In order to evaluate the role of age factor, we devided our patients into 3 age groups.
Group A - 6-12 years
Group B - 13-18 years
Group C - above 18 years.
We recorded the results into 4 grades
Grade I Improvement of 3 or more lines on Snellen's chart over previous vision.
Grade II Improvement of minimum 2 lines on Snellens' chart over previous vision.
Grade III Improvement of less than 2 lines on Snellens' chart over previous vision or an improvement to some line from a visual acuity unrecordable on Snellens' chart before treatment.
Grade IV Cases showing no improvement, or an improvement which could not be scientifically expressed.
| Observations|| |
Following table shows Grade wise improvement in different age groups.
Group A out of 9 cases
1 case improved to Grade I
2 cases improved to Grade II and
6 cases improved to Grade III [Table - 1]
| Discussion|| |
In all, 5 cases imroved to Grade I, 5 cases improved to Grade II, 11 cases improved to Grade III and 5 cases to Grade IV. It is notable that in Group C, which included patients above 18 years of age, 2 cases improved to Grade I, 2 cases to Grade II and 3 cases to grade III, irrespective of the age of the patient and the depth of amblyopia. It is more than certain that age has a definite influence on the rate, extent and the permanency of recovery, but looking at the comparable results obtained in Group C, we feel it is not a waste attempt to take trial even in case of long standing and older age.
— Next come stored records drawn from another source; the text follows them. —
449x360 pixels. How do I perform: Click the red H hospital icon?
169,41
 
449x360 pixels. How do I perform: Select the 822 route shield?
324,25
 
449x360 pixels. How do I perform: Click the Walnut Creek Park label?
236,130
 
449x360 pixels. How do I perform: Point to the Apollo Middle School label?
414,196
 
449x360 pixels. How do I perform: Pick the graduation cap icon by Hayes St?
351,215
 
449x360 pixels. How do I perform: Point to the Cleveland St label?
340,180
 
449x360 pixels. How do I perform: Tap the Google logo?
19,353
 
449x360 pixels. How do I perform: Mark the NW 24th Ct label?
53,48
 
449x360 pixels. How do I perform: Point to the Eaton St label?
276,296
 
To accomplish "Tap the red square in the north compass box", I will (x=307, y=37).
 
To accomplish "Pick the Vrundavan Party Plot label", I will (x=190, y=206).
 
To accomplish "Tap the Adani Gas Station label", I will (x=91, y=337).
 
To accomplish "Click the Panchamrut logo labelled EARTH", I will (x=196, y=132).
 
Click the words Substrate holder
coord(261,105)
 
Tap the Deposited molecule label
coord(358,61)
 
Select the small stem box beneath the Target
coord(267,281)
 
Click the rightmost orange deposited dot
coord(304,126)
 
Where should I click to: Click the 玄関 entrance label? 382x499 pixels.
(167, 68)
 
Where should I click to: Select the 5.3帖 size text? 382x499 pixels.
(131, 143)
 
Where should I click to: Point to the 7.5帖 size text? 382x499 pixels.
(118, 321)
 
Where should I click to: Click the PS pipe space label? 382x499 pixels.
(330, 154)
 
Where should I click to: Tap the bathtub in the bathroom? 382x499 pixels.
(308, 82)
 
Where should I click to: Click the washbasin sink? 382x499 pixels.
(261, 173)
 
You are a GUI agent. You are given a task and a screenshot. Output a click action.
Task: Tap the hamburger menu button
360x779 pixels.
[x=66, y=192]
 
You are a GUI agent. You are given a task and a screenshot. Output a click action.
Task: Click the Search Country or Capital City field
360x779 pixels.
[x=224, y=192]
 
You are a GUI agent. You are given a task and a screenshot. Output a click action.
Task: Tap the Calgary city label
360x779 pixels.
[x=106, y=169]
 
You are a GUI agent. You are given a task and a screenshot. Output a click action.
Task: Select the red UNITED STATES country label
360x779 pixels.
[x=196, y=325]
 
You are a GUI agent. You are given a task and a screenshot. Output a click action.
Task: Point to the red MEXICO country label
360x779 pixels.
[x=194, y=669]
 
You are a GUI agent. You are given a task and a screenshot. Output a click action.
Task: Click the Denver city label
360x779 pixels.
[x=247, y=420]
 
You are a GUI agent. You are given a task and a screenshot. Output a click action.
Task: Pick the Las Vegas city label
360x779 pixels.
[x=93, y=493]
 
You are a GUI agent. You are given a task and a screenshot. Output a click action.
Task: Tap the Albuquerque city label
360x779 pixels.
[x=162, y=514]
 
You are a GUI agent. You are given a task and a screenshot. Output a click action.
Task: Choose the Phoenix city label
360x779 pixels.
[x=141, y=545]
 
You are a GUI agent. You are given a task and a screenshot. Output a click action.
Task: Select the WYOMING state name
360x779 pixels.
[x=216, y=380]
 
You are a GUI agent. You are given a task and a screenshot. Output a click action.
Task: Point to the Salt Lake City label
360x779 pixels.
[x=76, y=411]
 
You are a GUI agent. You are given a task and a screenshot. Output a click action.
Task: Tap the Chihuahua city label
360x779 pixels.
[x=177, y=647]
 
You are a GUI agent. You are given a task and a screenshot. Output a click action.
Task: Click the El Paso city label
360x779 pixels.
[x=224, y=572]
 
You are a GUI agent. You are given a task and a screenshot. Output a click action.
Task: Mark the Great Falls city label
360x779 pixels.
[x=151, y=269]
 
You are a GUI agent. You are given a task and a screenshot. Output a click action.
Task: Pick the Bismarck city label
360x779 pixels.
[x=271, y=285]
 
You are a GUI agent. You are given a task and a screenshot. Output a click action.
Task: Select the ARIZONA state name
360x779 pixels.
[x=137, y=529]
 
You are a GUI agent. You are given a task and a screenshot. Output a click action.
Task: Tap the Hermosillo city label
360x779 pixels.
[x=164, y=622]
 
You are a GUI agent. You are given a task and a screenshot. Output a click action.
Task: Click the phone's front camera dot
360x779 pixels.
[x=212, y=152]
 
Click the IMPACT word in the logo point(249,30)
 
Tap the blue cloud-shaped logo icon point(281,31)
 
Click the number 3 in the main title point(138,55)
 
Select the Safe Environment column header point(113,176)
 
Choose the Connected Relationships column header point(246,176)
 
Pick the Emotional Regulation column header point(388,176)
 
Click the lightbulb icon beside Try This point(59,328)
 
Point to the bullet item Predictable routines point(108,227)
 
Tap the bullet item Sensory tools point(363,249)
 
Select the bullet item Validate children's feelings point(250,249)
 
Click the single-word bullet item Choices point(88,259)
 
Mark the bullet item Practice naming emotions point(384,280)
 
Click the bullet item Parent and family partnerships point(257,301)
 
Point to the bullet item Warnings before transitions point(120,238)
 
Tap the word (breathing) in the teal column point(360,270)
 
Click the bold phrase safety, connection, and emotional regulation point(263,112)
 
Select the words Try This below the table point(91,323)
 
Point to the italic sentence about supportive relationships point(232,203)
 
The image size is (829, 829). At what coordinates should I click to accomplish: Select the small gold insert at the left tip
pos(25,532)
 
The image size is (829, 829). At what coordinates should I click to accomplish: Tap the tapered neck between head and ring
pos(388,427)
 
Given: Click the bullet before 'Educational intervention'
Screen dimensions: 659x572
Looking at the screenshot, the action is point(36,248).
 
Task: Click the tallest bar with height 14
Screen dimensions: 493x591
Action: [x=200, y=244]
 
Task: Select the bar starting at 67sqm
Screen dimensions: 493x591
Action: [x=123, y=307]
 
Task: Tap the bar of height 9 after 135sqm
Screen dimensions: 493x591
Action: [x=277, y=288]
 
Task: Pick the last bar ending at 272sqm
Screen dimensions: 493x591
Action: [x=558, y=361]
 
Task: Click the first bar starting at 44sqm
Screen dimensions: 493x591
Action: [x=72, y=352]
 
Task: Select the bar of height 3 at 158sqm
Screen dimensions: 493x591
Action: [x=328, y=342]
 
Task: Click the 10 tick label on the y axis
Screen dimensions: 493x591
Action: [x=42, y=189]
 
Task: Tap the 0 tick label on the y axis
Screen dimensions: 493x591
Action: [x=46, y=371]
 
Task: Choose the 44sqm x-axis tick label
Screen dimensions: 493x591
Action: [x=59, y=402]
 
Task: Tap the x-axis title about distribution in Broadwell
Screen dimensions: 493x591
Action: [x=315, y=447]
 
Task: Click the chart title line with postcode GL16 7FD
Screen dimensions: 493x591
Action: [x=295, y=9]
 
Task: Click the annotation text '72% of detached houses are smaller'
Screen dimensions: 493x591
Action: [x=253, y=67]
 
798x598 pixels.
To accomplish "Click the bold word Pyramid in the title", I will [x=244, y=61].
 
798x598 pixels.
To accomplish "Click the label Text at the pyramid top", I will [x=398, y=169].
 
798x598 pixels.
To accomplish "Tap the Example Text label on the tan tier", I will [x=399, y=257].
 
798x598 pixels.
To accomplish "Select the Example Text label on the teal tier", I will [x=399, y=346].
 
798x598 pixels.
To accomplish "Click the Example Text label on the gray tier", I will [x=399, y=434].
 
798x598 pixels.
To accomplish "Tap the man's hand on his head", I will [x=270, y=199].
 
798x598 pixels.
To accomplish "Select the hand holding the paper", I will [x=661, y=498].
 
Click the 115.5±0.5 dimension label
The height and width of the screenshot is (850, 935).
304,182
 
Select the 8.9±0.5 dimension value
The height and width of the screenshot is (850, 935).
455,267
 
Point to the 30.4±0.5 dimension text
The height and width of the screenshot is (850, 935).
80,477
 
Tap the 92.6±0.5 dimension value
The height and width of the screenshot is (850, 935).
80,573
Besides the real improvement in visual acuity, we found that by combining the 3 methods, the treatment is made easily acceptable and results readily appreciable to the patients. An amblyopic patient would generally dislike occlusion of his sound eye, as it is inconvenient and unfashionable and the rate of improvement with occlusion alone is so slow that the patient often turns impatient particularly in cases of children and abandons the treatment. However, when he is given full spectacle correction to achieve maximum visual acuity at the then level of amblyopia, he is comfortable to some extent and when he is given simultaneous pleoptic treatment which he takes both as a novelty and a challenge, the treatment becomes acceptable and interesting to them. Moreover surgeon's noting day to day progress of the patient and the rapid recovery encourages him all the more to be regular and strict towards his treatment which again is an additional help.
After stopping the treatment and discontinuing the occlusion simultaneously we followed the patients upto a period of 11 months and we found that the visual acuity achieved in the amblyopic eye at the end of the treatment remained to the same level. We feel that if a better quality of vision could be provided in the amblyopic eye at the beginning of treatment by contact lens correction, the treatment would have been more effective. This could not however be done for economic reasons.
In conclusion we will simply mention that besides the satisfactory improvement that has resulted in our series of 26 cases, our patients both the children and the adults were cooperative, agreeable and regular in their treatment. They felt an active interest was being taken in them, and their treatment was a dynamic process which as much involved the surgeon as it involved themselves. We shall emphasise that the condition of amblyopia should be actively dealt with and age should be so much of a guide line to begin the treatment, as it has been in past.